The rise of companies like Doordash, Grubhub, Postmates and Uber Eats have drastically changed the way we order and eat. They have also drastically changed the business models in which restaurants work. On the one hand, these 3rd party providers have enabled food chains to quickly achieve food delivery at scale. While, on the other hand, food delivery providers have fueled their success by significantly cutting into restaurant margins.

Is this a win-win game? Maybe not. In an interview on CNBC, Domino’s CEO, Ritch Allison believes this ever-growing model isn’t sustainable.

Domino’s U.S. business has faced pressure from third-party delivery apps such as GrubHub and UberEats, which offer other fast-food competitors such as McDonald’s the opportunity to have their food delivered to customers. Such apps are able to lure customers through free delivery and other discounts, which Ritch Allison has said is not sustainable.

To sustain their businesses, restaurants must ask themselves, how can we take advantage of the fastest-growing part of our business when our profit margins go directly to the 3rd party delivery providers?

In New York, restaurants might already have an answer.

According to an article in the NY Post, New York is taking the problem seriously. Deciding to address the challenge now rather than wait for “27,000 restaurants to be destroyed”, the city has proposed new legislation. The six-bill package aims at reducing the fees food delivery apps can charge city restaurants to 10 percent, down from as much as 30 percent.

“This is not about destroying an industry or fighting against technology,” Gjonaj said. “We are not being heavy-handed.

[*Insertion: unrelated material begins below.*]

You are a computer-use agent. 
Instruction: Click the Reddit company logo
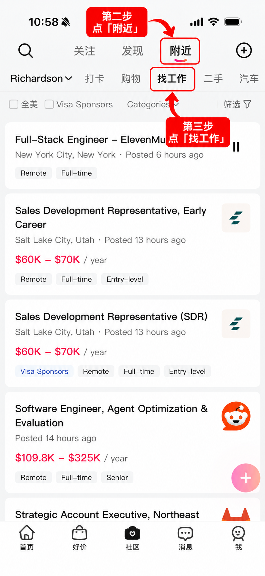coord(236,416)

But we should get ahead of things and not wait for 27,000 restaurants to be destroyed before we act.”

What would this legislation mean to the industry stakeholders if these bills would pass and extend nationwide?

First, restaurants will increase their margins and have even more incentive to outsource ordering and deliveries.

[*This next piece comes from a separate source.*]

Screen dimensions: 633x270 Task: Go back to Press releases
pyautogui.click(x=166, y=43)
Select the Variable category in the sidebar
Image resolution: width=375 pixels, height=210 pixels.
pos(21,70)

The remaining risk will be regarding customer data which has now transitioned to the 3rd parties. In the long run, the wide access to guests behavior will give 3rd parties the ability to perfect the art of virtual restaurants and become serious competition to leading food chains.

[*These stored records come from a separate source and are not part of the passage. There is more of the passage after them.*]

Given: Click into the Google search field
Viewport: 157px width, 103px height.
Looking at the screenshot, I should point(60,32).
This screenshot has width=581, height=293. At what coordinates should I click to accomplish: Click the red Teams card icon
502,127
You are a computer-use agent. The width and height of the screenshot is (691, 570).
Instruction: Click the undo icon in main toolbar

Next, 3rd party delivery providers, heavily backed by VCs, will see their margin drop significantly while volumes may increase.

Will this be sufficient to maintain their business model? Some of these players already suffer in the food delivery war, such as Grubhub, whose stock sank by 40% as described on CNN.

Then we have customers. Will customers have to flip the bill? According to the NY Times, customers are already paying up to 91% more for the price of a meal delivered at home compared to what it would have cost in the restaurant itself.

In the end, the new proposed legislation may deliver one certainty – restaurants will have the chance to gain back control over their operation and delivery business while maintaining a higher level of sustainability.

Looking forward to seeing the reaction of other cities to the Big Apple move.